Kazimir’s energy signature struck an impermeable barrier that cut clean across spacetime and hyperspace. He couldn’t get through.
– -
The ship dropped out of hyperspace a light-minute beyond the force field. To the hyperspace sensors, a vast blank shield had sprung up behind them. Its curvature revealed a radius of forty AUs. There was no hint of stress or distortion anywhere on its surface. Whatever Kazimir was armed with was unable to cut through. Neskia brought the ship’s visual sensor data into her exovision, watching the image keenly as a timer counted down. After one minute, the high-magnitude star that was the Sun vanished, along with the stars across that half of space.
“No sign of it breaking through,” Neskia said. “I think we’re safe.”
“Very clever, that deterrence fleet,” Ilanthe said. “An interstitial energy signature that can extrude into spacetime. The ship wouldn’t have stood a chance in a straight firefight. ANA was more advanced than we’d realized.”

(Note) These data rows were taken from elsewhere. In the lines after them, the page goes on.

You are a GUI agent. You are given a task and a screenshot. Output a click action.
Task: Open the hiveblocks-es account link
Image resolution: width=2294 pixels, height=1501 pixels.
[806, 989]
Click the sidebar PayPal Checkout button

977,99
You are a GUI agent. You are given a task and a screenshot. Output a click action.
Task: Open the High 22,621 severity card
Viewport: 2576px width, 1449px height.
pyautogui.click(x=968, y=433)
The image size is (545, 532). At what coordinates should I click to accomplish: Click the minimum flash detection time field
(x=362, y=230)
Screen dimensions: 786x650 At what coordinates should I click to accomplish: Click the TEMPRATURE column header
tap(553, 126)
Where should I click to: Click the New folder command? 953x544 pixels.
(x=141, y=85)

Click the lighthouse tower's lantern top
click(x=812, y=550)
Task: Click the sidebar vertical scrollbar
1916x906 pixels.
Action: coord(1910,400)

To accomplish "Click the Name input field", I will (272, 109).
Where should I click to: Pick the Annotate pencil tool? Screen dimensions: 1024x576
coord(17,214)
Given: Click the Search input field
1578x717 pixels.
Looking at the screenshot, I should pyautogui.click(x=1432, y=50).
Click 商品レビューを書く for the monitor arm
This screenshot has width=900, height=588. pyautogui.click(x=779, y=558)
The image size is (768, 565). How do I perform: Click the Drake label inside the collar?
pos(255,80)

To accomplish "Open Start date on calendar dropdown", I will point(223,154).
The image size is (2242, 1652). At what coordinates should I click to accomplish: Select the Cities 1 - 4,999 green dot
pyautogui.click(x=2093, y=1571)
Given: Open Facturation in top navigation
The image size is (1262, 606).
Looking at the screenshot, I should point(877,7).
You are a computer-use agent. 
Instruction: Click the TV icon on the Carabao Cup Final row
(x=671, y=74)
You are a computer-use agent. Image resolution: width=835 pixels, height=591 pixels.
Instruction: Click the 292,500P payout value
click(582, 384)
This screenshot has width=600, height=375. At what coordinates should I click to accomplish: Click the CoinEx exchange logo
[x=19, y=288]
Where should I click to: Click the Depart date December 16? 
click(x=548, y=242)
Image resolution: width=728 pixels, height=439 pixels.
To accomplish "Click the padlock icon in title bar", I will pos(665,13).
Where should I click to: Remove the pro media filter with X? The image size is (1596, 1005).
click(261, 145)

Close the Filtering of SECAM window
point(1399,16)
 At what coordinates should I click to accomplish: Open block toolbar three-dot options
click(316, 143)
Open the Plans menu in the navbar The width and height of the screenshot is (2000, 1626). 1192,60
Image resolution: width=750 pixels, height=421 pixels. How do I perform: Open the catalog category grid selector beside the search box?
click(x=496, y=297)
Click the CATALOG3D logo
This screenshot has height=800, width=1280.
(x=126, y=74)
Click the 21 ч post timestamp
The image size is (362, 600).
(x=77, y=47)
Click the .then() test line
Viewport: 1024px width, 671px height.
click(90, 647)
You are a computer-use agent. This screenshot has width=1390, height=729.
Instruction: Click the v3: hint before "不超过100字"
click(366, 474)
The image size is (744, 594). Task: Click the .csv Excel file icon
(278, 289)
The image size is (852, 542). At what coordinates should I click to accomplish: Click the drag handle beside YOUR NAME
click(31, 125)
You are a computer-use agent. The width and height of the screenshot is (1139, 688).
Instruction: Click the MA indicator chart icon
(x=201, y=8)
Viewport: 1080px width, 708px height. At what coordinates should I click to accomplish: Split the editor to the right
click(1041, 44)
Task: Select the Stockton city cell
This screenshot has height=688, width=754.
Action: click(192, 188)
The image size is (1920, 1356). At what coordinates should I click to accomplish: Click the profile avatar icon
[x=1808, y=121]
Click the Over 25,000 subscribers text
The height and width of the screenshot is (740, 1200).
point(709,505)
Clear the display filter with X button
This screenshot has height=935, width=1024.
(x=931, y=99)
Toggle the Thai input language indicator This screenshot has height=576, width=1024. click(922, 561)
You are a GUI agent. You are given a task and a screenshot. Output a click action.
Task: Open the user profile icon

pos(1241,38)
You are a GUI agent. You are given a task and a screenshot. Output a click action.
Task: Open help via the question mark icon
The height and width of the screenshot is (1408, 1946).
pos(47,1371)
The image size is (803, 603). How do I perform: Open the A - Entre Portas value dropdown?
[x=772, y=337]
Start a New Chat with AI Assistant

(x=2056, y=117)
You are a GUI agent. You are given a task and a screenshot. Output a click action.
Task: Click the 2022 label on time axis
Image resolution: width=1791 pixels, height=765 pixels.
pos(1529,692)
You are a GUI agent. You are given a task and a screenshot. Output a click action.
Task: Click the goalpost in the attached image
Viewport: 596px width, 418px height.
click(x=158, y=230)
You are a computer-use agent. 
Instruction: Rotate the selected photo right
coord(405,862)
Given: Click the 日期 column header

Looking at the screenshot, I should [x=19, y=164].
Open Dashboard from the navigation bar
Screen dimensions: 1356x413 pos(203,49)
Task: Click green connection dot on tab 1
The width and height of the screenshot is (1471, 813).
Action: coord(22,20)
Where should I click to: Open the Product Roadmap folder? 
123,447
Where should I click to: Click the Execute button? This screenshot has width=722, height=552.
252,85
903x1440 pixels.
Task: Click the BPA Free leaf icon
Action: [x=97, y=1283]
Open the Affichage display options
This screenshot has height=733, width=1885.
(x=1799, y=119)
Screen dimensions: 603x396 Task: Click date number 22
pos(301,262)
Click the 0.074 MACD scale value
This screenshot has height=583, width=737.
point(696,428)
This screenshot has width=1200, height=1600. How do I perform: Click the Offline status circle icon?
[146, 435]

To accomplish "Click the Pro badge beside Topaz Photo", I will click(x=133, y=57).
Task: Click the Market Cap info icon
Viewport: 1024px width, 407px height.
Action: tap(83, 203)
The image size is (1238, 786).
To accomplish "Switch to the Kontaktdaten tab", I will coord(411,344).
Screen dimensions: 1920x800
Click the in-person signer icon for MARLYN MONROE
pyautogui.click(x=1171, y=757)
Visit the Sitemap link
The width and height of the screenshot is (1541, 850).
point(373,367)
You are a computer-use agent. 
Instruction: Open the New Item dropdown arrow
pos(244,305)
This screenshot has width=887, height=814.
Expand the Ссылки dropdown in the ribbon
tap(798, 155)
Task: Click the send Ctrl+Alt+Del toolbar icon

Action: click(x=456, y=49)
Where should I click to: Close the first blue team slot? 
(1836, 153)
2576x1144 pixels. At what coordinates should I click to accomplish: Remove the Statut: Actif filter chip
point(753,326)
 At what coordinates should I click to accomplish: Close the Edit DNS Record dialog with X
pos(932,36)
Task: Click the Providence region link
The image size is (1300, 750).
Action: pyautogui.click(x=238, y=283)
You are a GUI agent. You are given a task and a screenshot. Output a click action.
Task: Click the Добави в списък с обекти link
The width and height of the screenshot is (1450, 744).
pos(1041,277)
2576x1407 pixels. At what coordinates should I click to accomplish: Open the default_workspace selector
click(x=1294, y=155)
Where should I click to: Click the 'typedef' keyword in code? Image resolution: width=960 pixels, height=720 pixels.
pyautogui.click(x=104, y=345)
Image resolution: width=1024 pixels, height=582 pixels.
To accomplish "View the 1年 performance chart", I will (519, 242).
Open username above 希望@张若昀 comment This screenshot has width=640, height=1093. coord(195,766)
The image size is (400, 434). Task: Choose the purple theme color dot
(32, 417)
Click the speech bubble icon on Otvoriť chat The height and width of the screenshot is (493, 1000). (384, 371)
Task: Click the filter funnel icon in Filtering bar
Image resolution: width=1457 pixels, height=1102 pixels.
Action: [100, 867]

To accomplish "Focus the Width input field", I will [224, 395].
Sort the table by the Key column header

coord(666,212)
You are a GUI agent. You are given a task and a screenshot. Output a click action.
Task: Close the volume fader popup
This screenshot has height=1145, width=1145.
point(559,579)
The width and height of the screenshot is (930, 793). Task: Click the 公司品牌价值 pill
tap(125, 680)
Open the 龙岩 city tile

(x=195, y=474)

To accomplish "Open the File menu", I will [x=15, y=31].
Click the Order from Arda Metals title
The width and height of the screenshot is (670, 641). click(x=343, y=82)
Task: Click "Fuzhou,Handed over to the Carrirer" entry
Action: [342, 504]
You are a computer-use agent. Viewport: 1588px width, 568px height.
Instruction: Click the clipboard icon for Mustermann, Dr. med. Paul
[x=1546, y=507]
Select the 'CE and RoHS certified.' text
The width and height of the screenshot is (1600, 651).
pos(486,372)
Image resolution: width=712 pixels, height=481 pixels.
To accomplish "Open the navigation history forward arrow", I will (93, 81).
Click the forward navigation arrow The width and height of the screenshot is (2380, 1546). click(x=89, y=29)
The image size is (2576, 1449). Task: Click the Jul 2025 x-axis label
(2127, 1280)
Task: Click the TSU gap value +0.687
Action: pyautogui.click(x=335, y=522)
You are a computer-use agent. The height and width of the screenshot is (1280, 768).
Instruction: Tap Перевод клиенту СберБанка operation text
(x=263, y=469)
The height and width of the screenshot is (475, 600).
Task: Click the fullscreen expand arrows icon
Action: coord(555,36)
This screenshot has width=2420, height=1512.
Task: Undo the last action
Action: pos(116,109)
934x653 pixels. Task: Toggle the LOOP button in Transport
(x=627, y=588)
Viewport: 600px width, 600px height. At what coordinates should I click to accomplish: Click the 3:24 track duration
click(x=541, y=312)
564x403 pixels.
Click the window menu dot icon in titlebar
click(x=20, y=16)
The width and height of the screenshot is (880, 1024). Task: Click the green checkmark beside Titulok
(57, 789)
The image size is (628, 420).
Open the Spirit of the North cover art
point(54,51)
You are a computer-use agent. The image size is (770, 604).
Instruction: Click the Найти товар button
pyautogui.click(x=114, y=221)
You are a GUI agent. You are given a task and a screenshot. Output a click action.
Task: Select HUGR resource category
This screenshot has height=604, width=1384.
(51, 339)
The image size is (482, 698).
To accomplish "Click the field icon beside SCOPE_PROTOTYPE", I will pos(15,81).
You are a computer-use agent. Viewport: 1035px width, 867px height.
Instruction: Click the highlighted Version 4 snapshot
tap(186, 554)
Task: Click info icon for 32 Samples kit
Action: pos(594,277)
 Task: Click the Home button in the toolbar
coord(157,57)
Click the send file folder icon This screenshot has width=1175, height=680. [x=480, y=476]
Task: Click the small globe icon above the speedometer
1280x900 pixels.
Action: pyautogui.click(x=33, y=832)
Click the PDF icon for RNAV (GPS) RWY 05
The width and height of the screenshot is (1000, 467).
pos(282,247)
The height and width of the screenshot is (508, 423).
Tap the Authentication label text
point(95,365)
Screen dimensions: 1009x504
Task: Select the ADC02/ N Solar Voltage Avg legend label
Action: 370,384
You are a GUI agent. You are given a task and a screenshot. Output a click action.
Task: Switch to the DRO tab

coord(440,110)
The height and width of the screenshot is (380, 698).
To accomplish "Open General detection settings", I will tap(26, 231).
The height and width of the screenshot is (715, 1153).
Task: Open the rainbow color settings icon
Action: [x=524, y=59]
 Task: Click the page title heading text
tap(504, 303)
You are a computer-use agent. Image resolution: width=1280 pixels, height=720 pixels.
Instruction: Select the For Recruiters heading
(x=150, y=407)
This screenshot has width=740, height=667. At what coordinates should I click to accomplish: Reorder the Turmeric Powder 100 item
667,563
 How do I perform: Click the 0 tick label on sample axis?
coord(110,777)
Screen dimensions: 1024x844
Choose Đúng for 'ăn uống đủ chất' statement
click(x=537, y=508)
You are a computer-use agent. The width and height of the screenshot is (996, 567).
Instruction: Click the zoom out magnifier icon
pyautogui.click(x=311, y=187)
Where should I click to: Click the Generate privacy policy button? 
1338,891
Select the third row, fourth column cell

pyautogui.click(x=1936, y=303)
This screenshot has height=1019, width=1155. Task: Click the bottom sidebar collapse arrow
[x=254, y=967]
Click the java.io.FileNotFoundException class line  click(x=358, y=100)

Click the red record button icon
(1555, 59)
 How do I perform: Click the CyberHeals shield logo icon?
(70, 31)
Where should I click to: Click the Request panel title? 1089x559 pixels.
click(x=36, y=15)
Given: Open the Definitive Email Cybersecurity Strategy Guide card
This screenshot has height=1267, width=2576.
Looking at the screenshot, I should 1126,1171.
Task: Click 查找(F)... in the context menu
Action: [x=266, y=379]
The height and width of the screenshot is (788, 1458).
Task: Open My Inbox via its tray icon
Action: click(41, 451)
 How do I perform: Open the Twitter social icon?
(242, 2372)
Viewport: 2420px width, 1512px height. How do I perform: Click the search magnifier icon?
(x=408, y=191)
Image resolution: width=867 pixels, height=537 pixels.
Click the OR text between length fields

“Even more reason for us to leave it behind,” Neskia said dismissively. “It had so much potential and wasted it.”
“Quite.”
“Where are we going?”
“Ellezelin. I trust our agents are close to recovering Araminta.”
“They are.”
The ship slipped back into hyperspace, heading away at a modest fifty-five light-years an hour. Behind it, the somber sphere imprisoning the Sol system refracted the gentle starlight impinging on its boundary with a cold shimmer reminiscent of a deep forest lake, guarding its contents in perfect isolated darkness.